Res Compression
Volume Number: | | 9
|
Issue Number: | | 1
|
Column Tag: | | Resources
|
Related Info: Resource Manager
Resource Compression
What it is, how it works, and how to use it in your own software
By Justin Gray, Alysis Software Corporation
Note: Source code files accompanying article are located on MacTech CD-ROM or source code disks.
With the release of System 7, Apple quietly introduced a powerful means of applying transparent compression to applications and other resource files that has yet to be matched by third-party schemes. While System 7 features like AppleEvents and Balloon help were highly-touted and well-documented, Apples resource compression scheme remains a tantalizing mystery to most Macintosh developers. In this article, well explore exactly what resource compression is, how it works, and how to apply it to your own software.
What Resource Compression is
To deliver on the promise of System 7s remarkable new features, Apple programmers had to write a significant volume of new code for both the Finder and System files. During the course of development, it became clear that the system and Finder would not be able to fit on a single high-density diskette without the application of some sort of compression. The compression applications available at the time could not be applied since they would only create archives, not compressed files that could be used in compressed form. What was needed was a compression/decompression scheme that would allow compressed files to operate while still compressed on disk and without degrading system performance. The solution was the resource compression system employed in the System File, the Finder, ResEdit, and TeachText.
Like any other coding - decoding system, resource compression consists of two basic components: a tool for compressing data, and decompression code which decodes the compressed data. While most third-party compression software comes in application form, resource compression exists in the form of an enhancement to the Resource Manager supported by decompression resources of type dcmp. After compiling the final version of his/her software, a developer uses a resource compressing application to shrink the individual resources in the application and paste in his/her dcmp resource. When the end user launches the application, the Resource Manager handles the parsing of compressed resources and calls the appropriate decoders to transparently expand the compressed resources that it encounters.
The significant advantages to this approach are speed and compatibility. Since resources are decompressed into memory rather than to disk, their compressed contents can be accessed in a fraction of the time required by a system that decompresses to disk. Because the resources are compressed and decompressed individually, they can be accessed much more rapidly than if the entire file were expanded into memory. An application which takes up half the space on disk will require only half as much disk access to load into memory. If the decoding software can expand the compressed data more rapidly than the SCSI bus can transfer the same number of bytes, the application will actually launch faster in compressed form.
Since the decompression is done automatically by the Resource Manager and the appropriate dcmp resource, compressed data can be accessed transparently by software that is unaware of compressed resources: the same trap calls that access ordinary resources also access compressed resources with no difference in passed parameters. Applications written before resource compression was made available will launch and run after being made smaller through resource compression. Adobe Photoshop and Aldus PageMaker 4 will each fit on and execute from 800K diskettes after being compressed by a commercially-available resource compression application.

# Supplied material
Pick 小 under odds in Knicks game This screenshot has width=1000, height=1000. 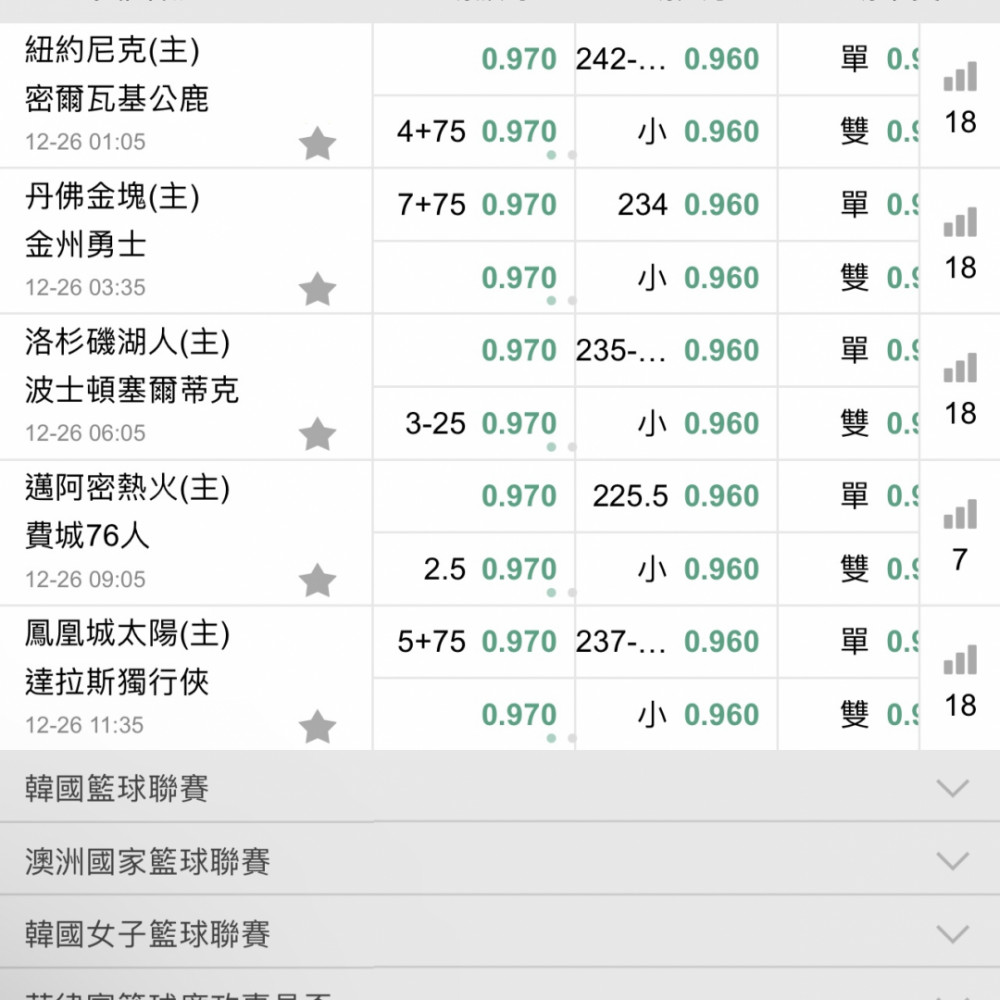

# Directions
1. Answer these questions from the resource compression article:
(a) What type is given for the decompression resources that support the Resource Manager enhancement?
(b) Which four pieces of software are named as using the resource compression system?
(c) Which two applications fit on and run from 800K diskettes after compression?
2. Pick up the resource compression article after its final sentence and write the next part.

# Outputs by task
1.
(a) dcmp
(b) The System File, the Finder, ResEdit, and TeachText
(c) Adobe Photoshop and Aldus PageMaker 4

2.
Unfortunately resource compression applies only to resource forks. Apple does not currently provide an equally transparent scheme for manipulating compressed data forks, although several third-party publishers supply software which does. Resource compression is also currently a one-way compression scheme - the Resource Manager decompresses resources but does not add them to resource files in compressed form. And the compression tools which Apple uses internally are not currently available to developers. (This article will describe how to create one.) Despite these limitations, resource compression promises to deliver the most transparent and best performing means of making applications and system enhancements smaller for the forseeable future of 680x0-based Macintoshes.
How Resource Compression Works
Poking about in the System or Finder with ResEdit reveals very few visible cues that the files are compressed. Resources appear as they normally would and can be opened and edited or cut and pasted with no delays or unexplained changes in size. Because the resource manager handles compressed resources, they appear to any programs which use the resource manager as ordinary resources. The only discrepancy introduced by resource compression is the difference between the sum of the values returned by SizeResource and the total size of the resource fork. (These two numbers do not necessarily have a close correspondence even in files without compressed resources.)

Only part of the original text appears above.